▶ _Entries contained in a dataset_
───

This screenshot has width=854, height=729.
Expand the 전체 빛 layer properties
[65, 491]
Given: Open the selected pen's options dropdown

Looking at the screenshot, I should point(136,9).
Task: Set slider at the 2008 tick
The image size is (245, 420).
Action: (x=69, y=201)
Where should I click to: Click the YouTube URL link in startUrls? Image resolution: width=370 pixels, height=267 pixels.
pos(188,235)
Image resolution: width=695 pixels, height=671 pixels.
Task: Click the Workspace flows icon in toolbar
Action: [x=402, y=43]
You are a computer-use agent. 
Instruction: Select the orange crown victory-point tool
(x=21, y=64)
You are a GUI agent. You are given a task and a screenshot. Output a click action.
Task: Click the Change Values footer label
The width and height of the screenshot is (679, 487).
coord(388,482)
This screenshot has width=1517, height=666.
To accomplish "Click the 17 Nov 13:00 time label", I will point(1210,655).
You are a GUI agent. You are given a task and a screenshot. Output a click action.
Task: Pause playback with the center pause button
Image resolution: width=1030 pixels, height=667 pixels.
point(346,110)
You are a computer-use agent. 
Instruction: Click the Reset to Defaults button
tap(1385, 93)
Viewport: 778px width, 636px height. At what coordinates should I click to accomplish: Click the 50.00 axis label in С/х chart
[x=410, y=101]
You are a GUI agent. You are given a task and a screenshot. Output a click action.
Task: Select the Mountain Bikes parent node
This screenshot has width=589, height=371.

───

▶ _Stated goal_
Rewrite all of the entries above, swapping "GUI agent" for "graphical interface agent" and leaving everything else unchanged.

▶ _Written reply_
This screenshot has width=854, height=729.
Expand the 전체 빛 layer properties
[65, 491]
Given: Open the selected pen's options dropdown

Looking at the screenshot, I should point(136,9).
Task: Set slider at the 2008 tick
The image size is (245, 420).
Action: (x=69, y=201)
Where should I click to: Click the YouTube URL link in startUrls? Image resolution: width=370 pixels, height=267 pixels.
pos(188,235)
Image resolution: width=695 pixels, height=671 pixels.
Task: Click the Workspace flows icon in toolbar
Action: [x=402, y=43]
You are a computer-use agent. 
Instruction: Select the orange crown victory-point tool
(x=21, y=64)
You are a graphical interface agent. You are given a task and a screenshot. Output a click action.
Task: Click the Change Values footer label
The width and height of the screenshot is (679, 487).
coord(388,482)
This screenshot has width=1517, height=666.
To accomplish "Click the 17 Nov 13:00 time label", I will point(1210,655).
You are a graphical interface agent. You are given a task and a screenshot. Output a click action.
Task: Pause playback with the center pause button
Image resolution: width=1030 pixels, height=667 pixels.
point(346,110)
You are a computer-use agent. 
Instruction: Click the Reset to Defaults button
tap(1385, 93)
Viewport: 778px width, 636px height. At what coordinates should I click to accomplish: Click the 50.00 axis label in С/х chart
[x=410, y=101]
You are a graphical interface agent. You are given a task and a screenshot. Output a click action.
Task: Select the Mountain Bikes parent node
This screenshot has width=589, height=371.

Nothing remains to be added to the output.